[Data records]

• • •

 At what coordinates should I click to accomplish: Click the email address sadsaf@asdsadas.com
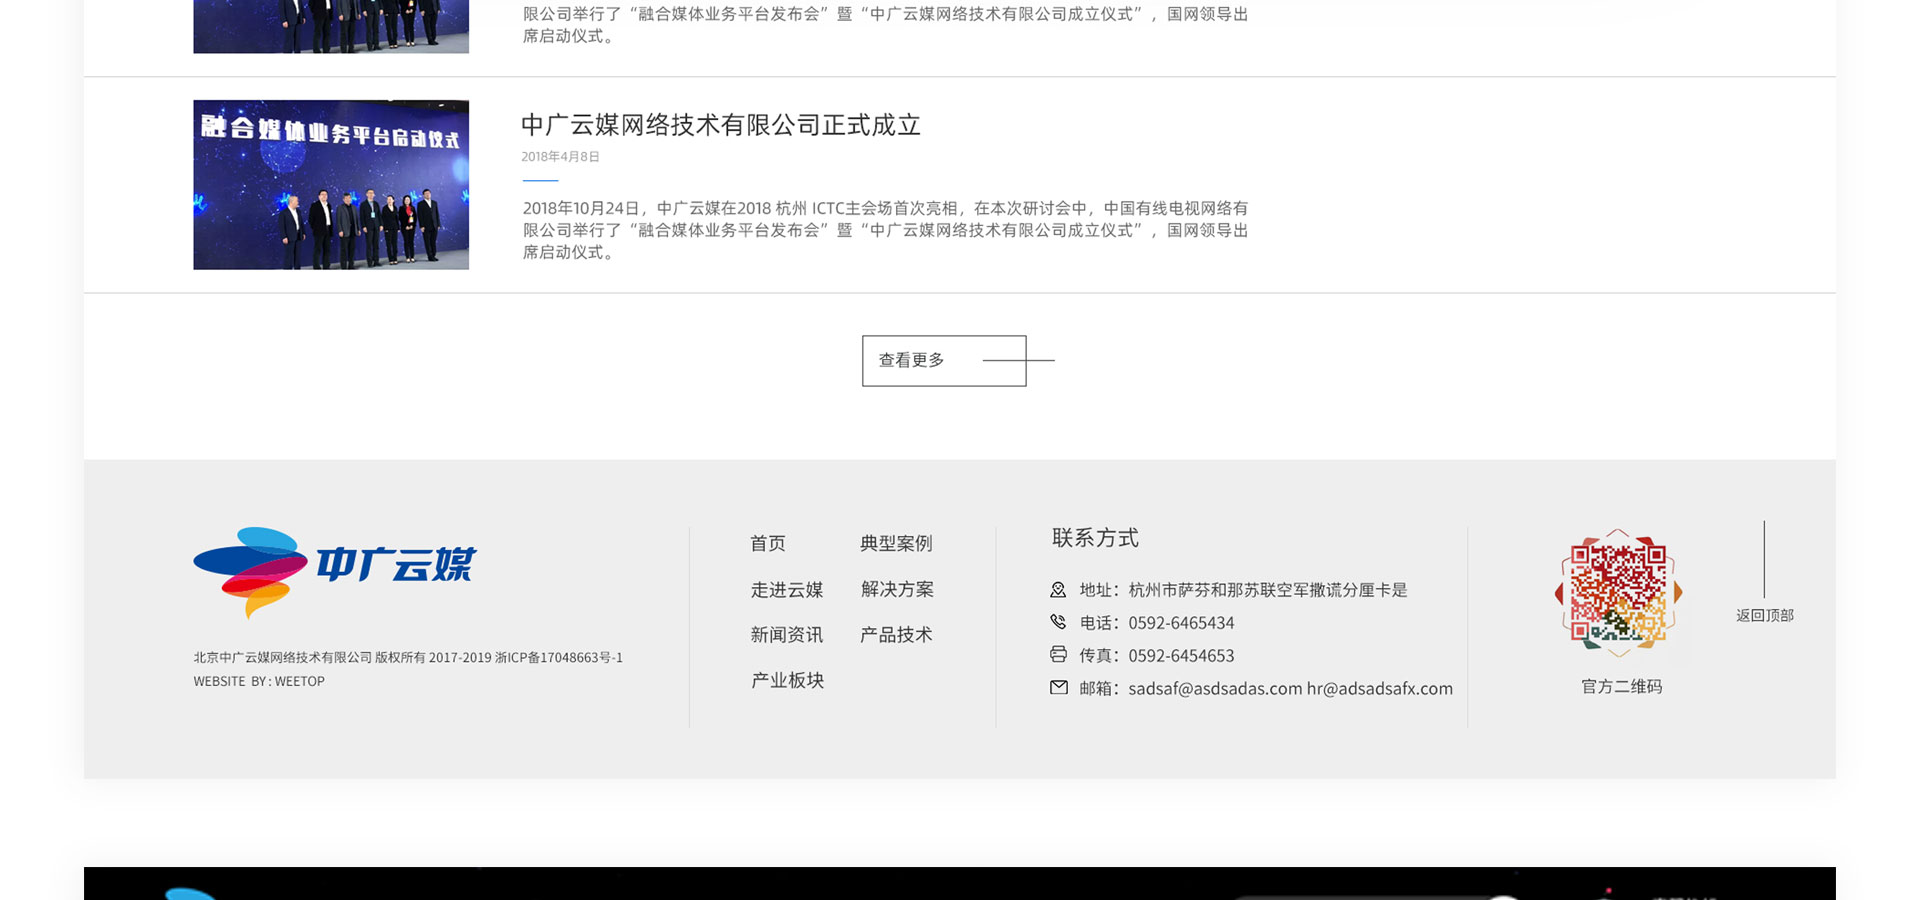(x=1215, y=689)
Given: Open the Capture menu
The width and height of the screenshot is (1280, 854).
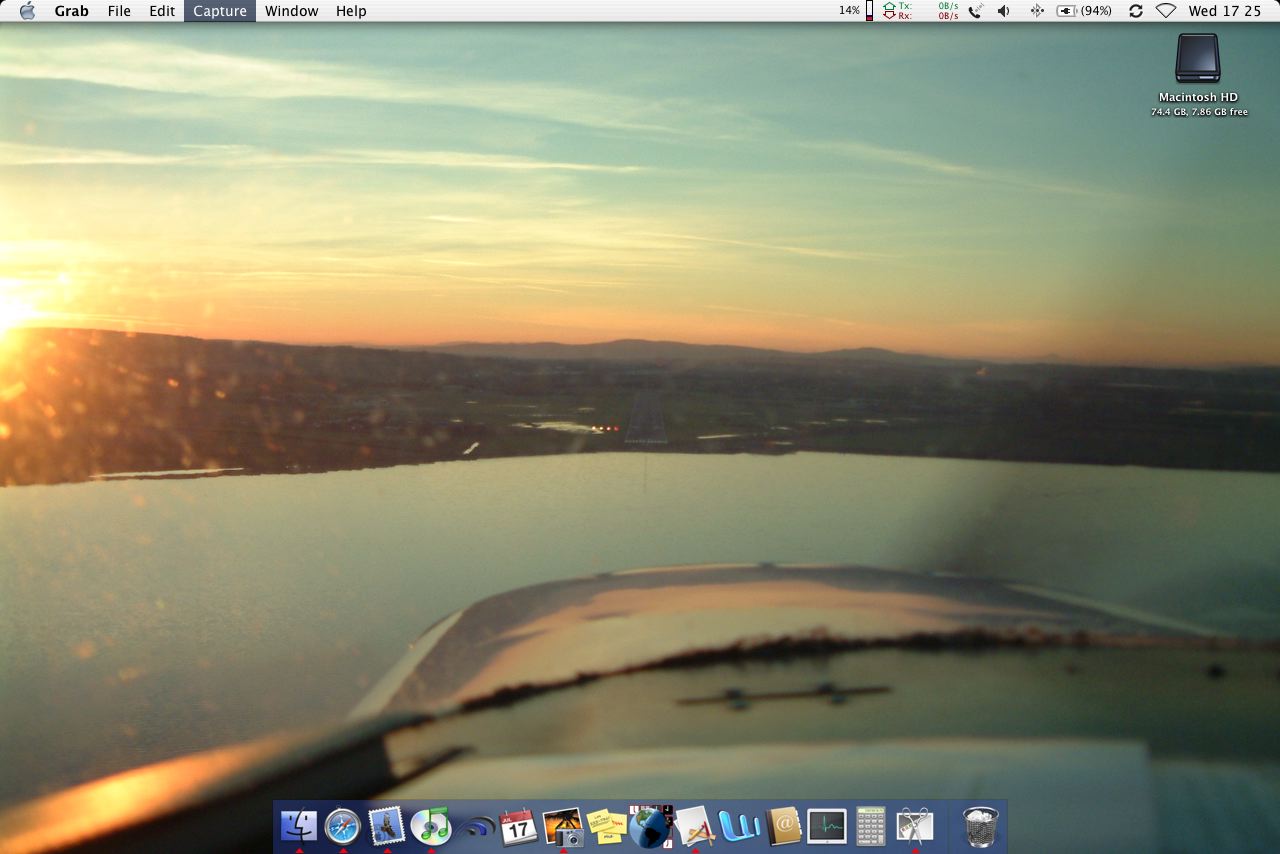Looking at the screenshot, I should pyautogui.click(x=219, y=11).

• • •

[What is needed] The records above should be reproduced exactly, with no pictures included.

[Solution]
 At what coordinates should I click to accomplish: Click the email address sadsaf@asdsadas.com
(x=1215, y=689)
Given: Open the Capture menu
The width and height of the screenshot is (1280, 854).
Looking at the screenshot, I should pyautogui.click(x=219, y=11).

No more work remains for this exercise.